### Extrait du texte:
.....

Si les travailleurs de la New River Valley veulent combattre cette énorme machine, ils ne peuvent pas le faire seuls. L’avantage de lutter contre une multinationale est que beaucoup d’autres travailleurs font le même travail, dans des conditions similaires, dans d’autres parties du monde.

Voici une liste des principaux centres d’exploitation du groupe Volvo dans le monde. Les travailleurs ne peuvent pas lutter de manière isolée. L’entreprise gère une opération mondiale: les travailleurs doivent lui opposer une grève mondiale.

En plus de tendre la main à leurs collègues de Pennsylvanie, du Maryland et d’autres États, les travailleurs doivent établir des lignes de communication avec leurs frères et sœurs en Europe, où des dizaines de milliers de travailleurs sont sur la chaîne de production chaque jour. De même en Inde, une artère vitale pour le marché asiatique. À l’heure actuelle, la plupart de ces travailleurs dans d’autres pays ne sont pas au courant de votre grève: l’entreprise, l’UAW et les syndicats dans d’autres pays sont aussi silencieux qu’ils peuvent l’être. Dites à vos collègues ce que vous faites et, ce faisant, vous allez découvrir des alliés.

.....

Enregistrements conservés
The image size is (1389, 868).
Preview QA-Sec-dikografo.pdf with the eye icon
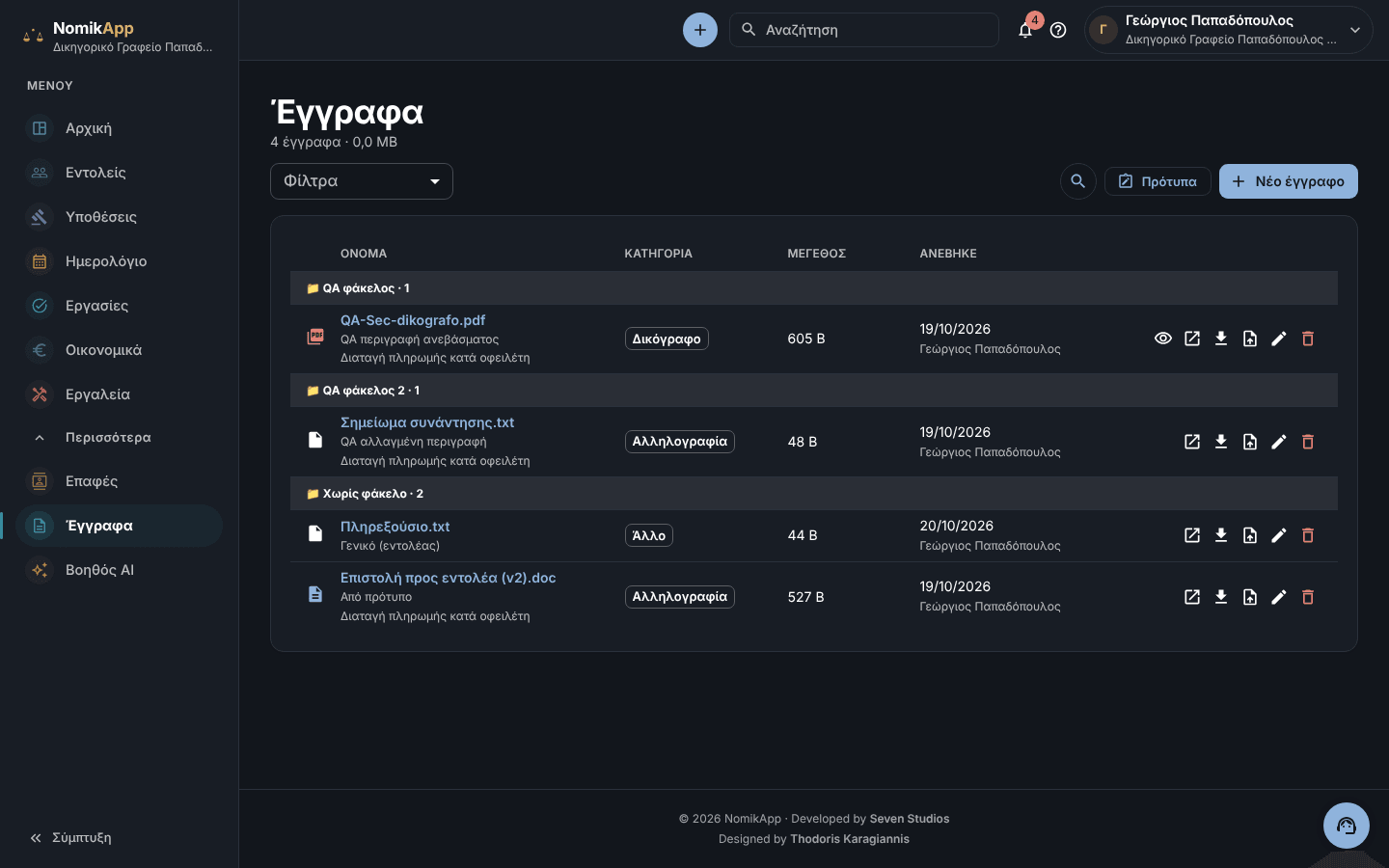tap(1163, 339)
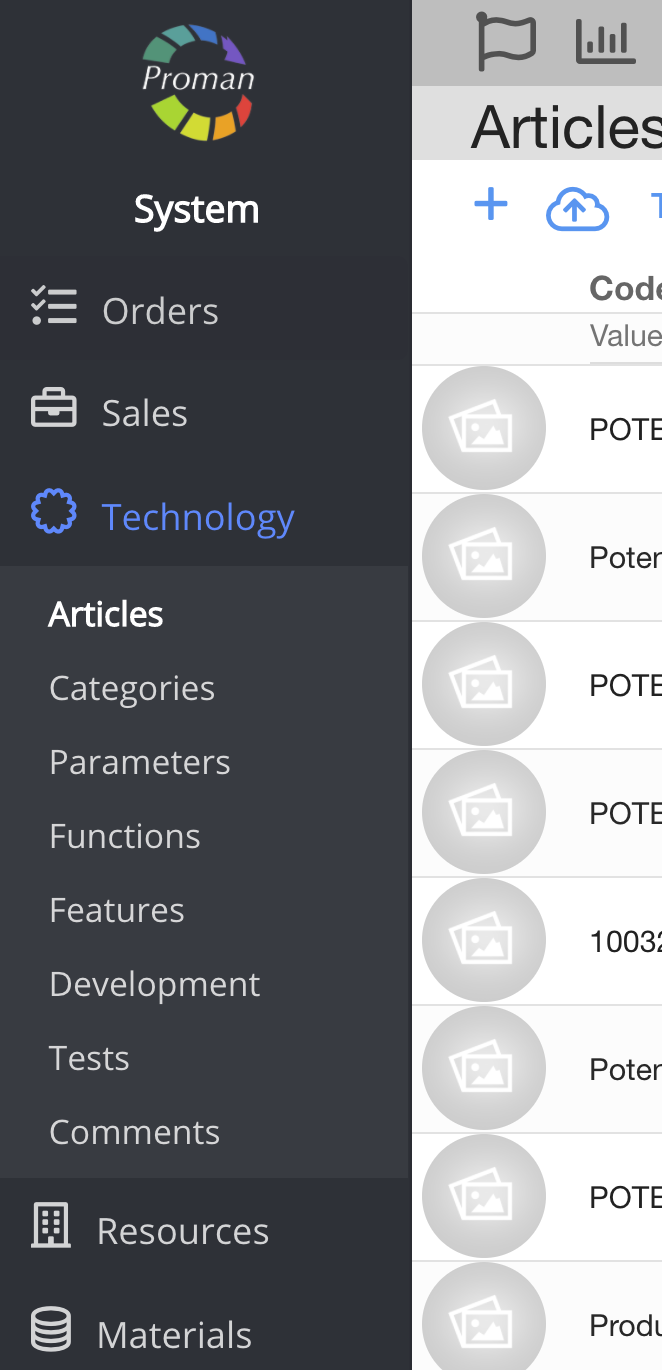Viewport: 662px width, 1370px height.
Task: Open the bar chart icon in toolbar
Action: pos(606,42)
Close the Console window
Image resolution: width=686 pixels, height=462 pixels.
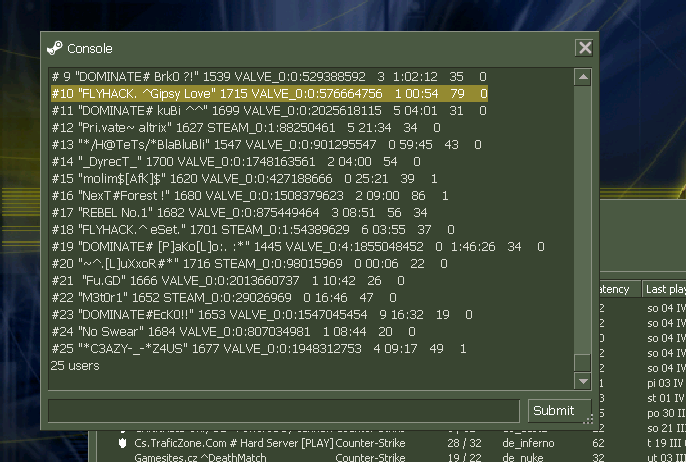(584, 48)
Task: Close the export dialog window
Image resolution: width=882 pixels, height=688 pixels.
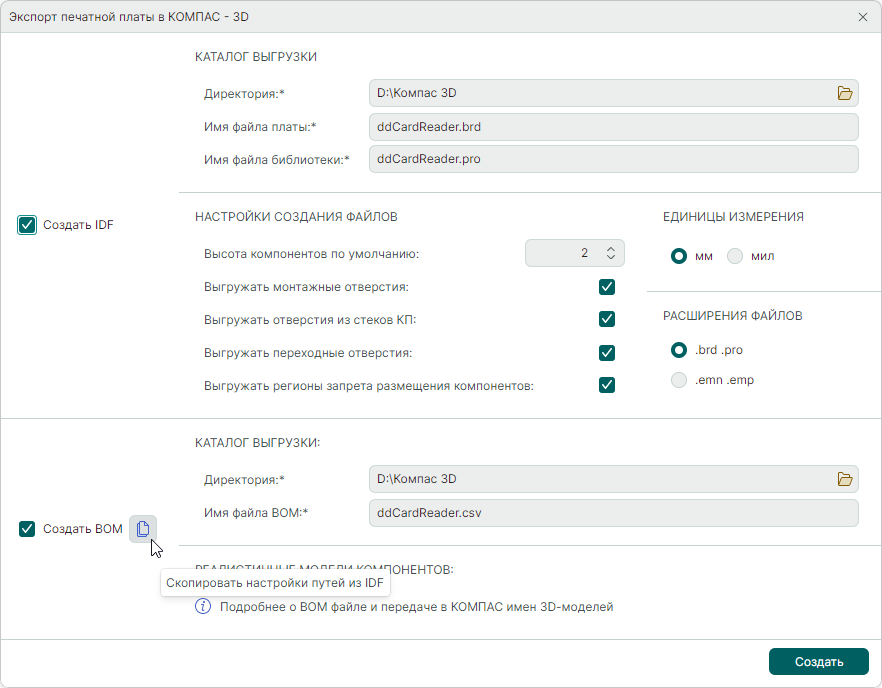Action: [x=863, y=17]
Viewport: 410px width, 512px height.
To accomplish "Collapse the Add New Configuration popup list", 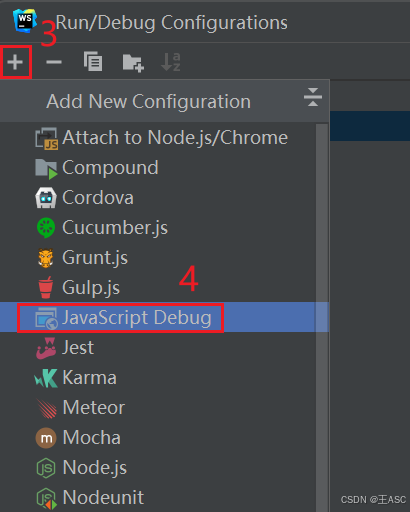I will [313, 97].
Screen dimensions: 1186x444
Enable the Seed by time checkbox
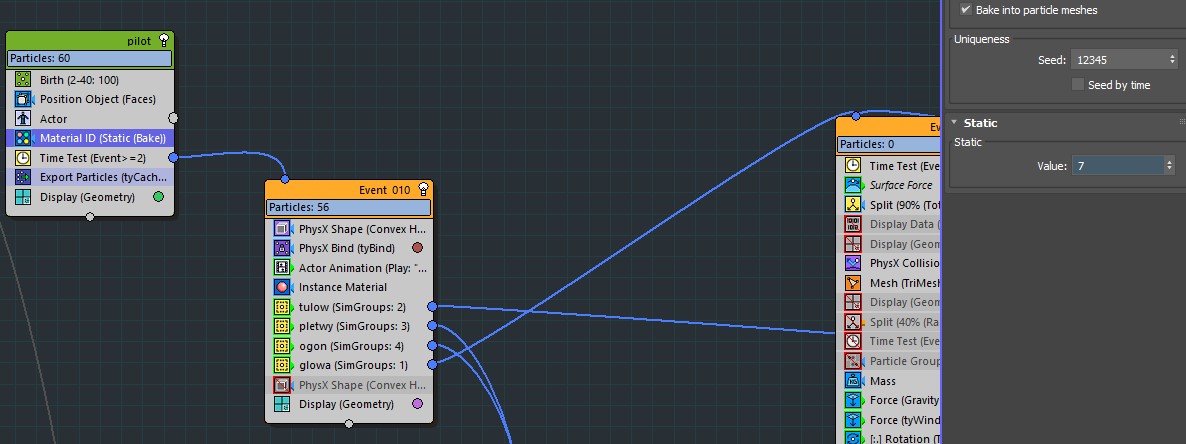point(1078,85)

.....

### À faire:
1. Dans l'extrait, quel pays est présenté comme une artère vitale pour le marché asiatique ?
2. Recopiez le passage de l'extrait qui commence par « Si les travailleurs » et se poursuit jusqu'à « parties du monde. », en remplaçant « multinationale » par « entreprise mondiale ».
3. Dressez la liste de tous les lieux géographiques nommés dans l'extrait.
Ces entrées n'ont aucun rapport avec l'extrait.

### Solutions ci-dessous:
1. L'Inde.

2.
Si les travailleurs de la New River Valley veulent combattre cette énorme machine, ils ne peuvent pas le faire seuls. L’avantage de lutter contre une entreprise mondiale est que beaucoup d’autres travailleurs font le même travail, dans des conditions similaires, dans d’autres parties du monde.

3. New River Valley, Pennsylvanie, Maryland, Europe, Inde